Michael Janofsky | June 4, 2014



LAUSD School Board Candidate George McKenna wins big, but still heads to election run-off in August

George McKenna on election night

And now there are two.

LAUSD school board candidates George McKenna and Alex Johnson outpolled five others in yesterday’s election, but neither reached a majority, moving them into an August runoff to fill LA Unified’s vacant District 1 seat.

McKenna, 73, a career school administrator and early favorite to replace the late Marguerite LaMotte, was the clear winner in a low-turnout election, winning 15,442 votes, or 44.28 percent. Johnson, 33, an education aide to LA Country Supervisor Mark Ridley-Thomas, was second, with 8,605 votes, 24.67 percent.

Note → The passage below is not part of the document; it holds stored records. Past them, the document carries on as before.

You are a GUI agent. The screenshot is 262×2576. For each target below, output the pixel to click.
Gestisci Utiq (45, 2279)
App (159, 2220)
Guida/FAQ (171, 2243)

Sherlett Hendy-Newbill, a teacher and one of three candidates endorsed by the LA teachers union, UTLA, was a distant third, with 3,293 votes, just 9.44 percent.

McKenna had been the clear choice for a temporary appointment to the board when board members were debating whether to fill the seat through an appointment or an election. Early on, he said he only wanted the seat by appointment, but when that option faded, he jumped into the race.

100 Percent Reporting on LAUSD School Board Election 2014

His near 2-to-1 margin over Johnson, now gives him a clear edge as they now begin a two-month campaign to a runoff scheduled for Aug. 12.

“Our most heartfelt thanks and appreciation to everyone who knocked on doors, called neighbors, and engaged friends on social media. Let’s keep it going in the weeks to come!” was the message on McKenna’s Facebook page.

McKenna’s victory came despite Johnson’s overwhelming money advantage in the race. While both candidates piled up dozens of endorsements, Johnson raised more than $244,000 in individual contributions and needed almost every penny of it to prevent McKenna from winning just 2,447 votes more, which would have given him an outright victory.

McKenna raised just $154,000.

Nevertheless, Johnson’s finish was a strong showing for a political neophyte who had none of the name recognition within the district that McKenna had. His runner-up status was a tribute to his campaign tactics, which include a heavy boost from his boss, Ridley-Thomas, and the benefits of money. He spent the equivalent of $28 a vote, compared with McKenna, at $10 a vote.

When it appeared he would finish in the top two, Johnson said last night, “The voters of District 1 have very clearly shown with their ballots that they want an elected school board member who will bring new ideas and new energy to their L.A. Board of Education. They want a school board member who will fight to improve their schools.”

Just how many District 1 voters want all that remains to be seen.

With the school board primary part of the same primary in which voters were choosing candidates in all the statewide offices as well as for federal positions, only 34,876 of the District’s 338,986 registered voters — an almost pathetic10 percent — weighed in on the school board seat.

That’s an unusually low turnout that portends even fewer voters two months from now when nothing else is on the ballot.

Among those who did vote, they showed their preferences for two candidates who are, politically, polar opposites of LaMotte, whose decade on the board was marked by her fervent support for the teachers union. McKenna has stressed his independence on issues, and Johnson had the benefit of $62,000 in campaign spending by a group affiliated with the California Charter Schools Association.

Voters showed little interest in the three candidates UTLA supported with the maximum $1,100 donations — Hendy-Newbill, Rachel Johnson, who was fifth with 1,870 votes, and Hattie McFrazier, who finished last with 1,399 votes.

Genethia Hudley-Hayes, a former school board member and well-known educator whose campaign was marred by her inaccurate resume, was fourth, with 2,431 votes, and Omarosa Manigault, a former TV personality, was sixth, with 1,836 votes.

Aside from its sudden addition to the calendar, the election came at a critical juncture in the school year.

The current six board members are ensconced in negotiations over the 2014-2015 budget, which needs to be finalized by June 17, complete with a spending plan to help English learners, foster youth and students from low-income families. The state must approve it.

Beyond that, there are a myriad of other issues before the board that have been impacted, one way or another, by having only six members vote.

In recent weeks, Sylvia Rousseau, a veteran educator, has been serving as a liaison to District 1, largely to serve as a conduit between local residents and the board. But she has no voting rights nor even permission to sit with other board members in their meeting seats.

Before and during Rousseau’s involvement, District 1 residents have been pressing the board to provide more assets and support for students in the district, historically the city’s lowest-performing.

Part of the challenge has been addressed with new money from the state to fund areas of greatest need. But just how that money will be distributed, and for what, remains part of budget negotiations that have proceeded without a District 1 vote.

The conclusion of this year’s election ends a prelude, of sorts, to a much larger election season next year, when this same seat and three others will be contested.

While it’s unclear whether this year’s winner in District 1 intends to try again next year, two other candidates — Daymond Johnson and Rodney Robinson — have registered to run for the seat. District 3’s member, Tamar Galatzan, is facing two challengers — Elizabeth Badger and Carl Petersen; and District 5’s Bennett Kayser is facing an SEIU official, Kathryn Torres.

Only Board President Richard Vladovic, of District 7, is so far running unopposed.